## What is being asked
All lines with the word "Given" must be pulled from the entries below.

## Dataset entries
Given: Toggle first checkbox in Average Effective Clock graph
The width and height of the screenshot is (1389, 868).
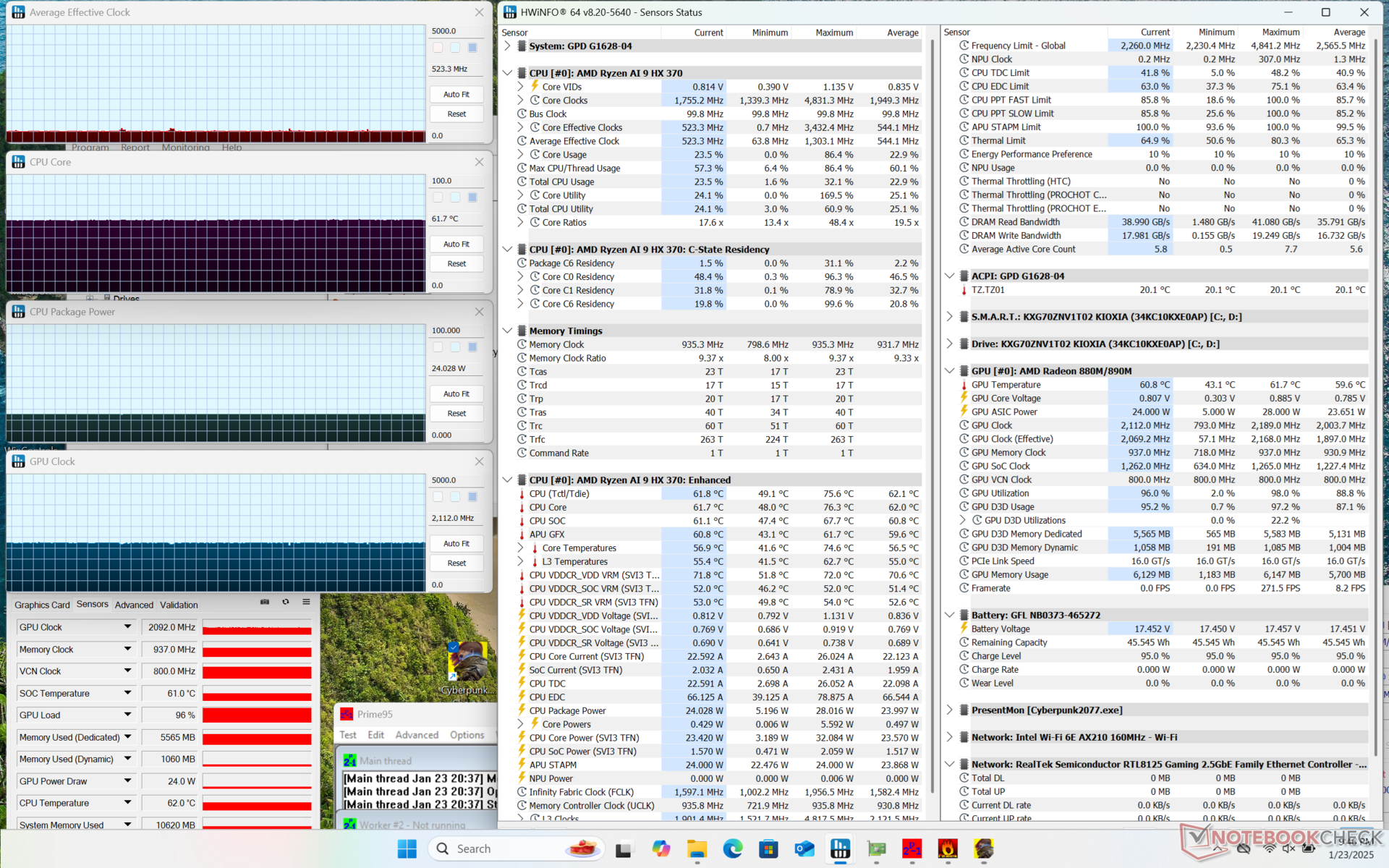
--
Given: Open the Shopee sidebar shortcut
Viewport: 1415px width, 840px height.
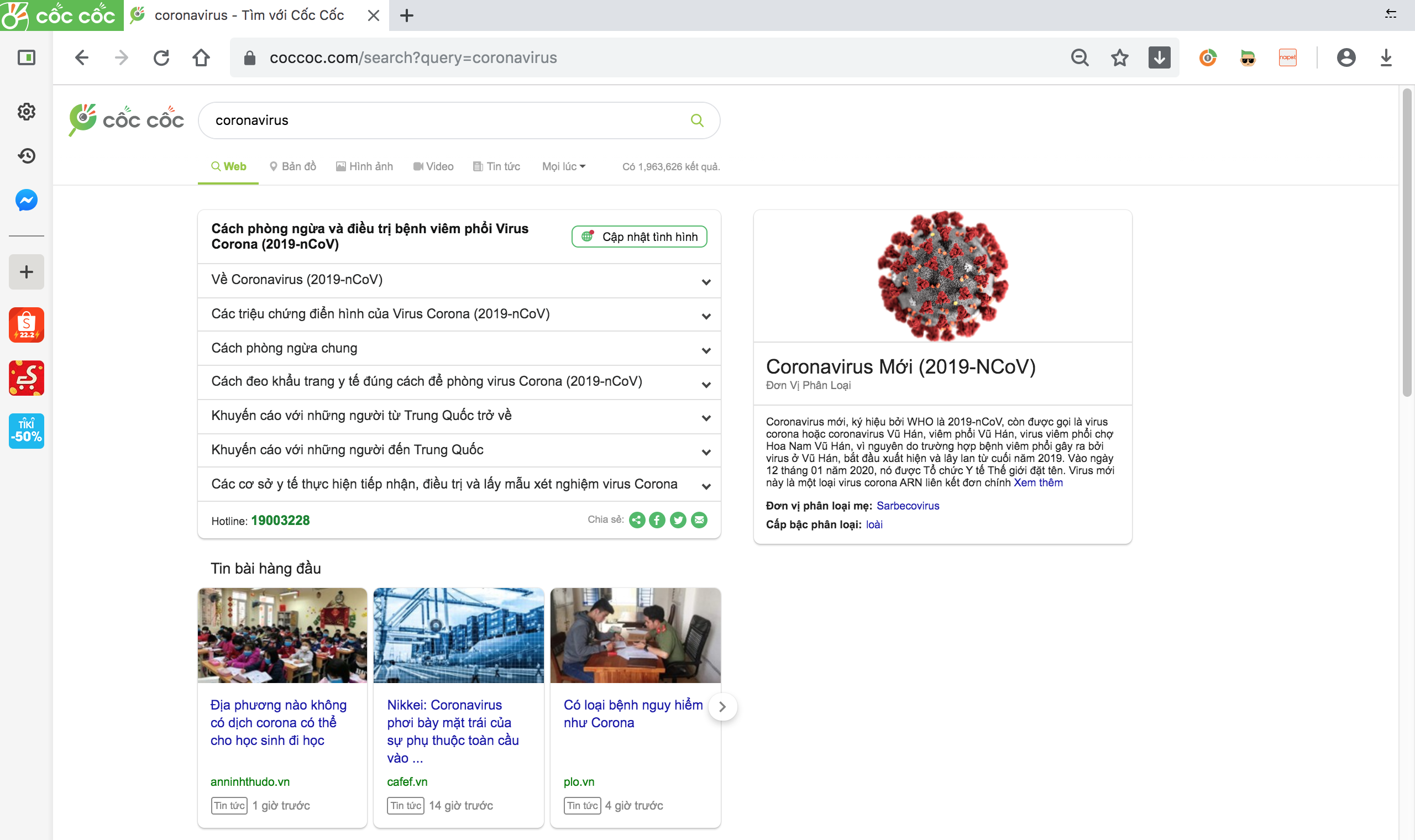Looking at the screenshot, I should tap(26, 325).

## Response box
Given: Toggle first checkbox in Average Effective Clock graph
Given: Open the Shopee sidebar shortcut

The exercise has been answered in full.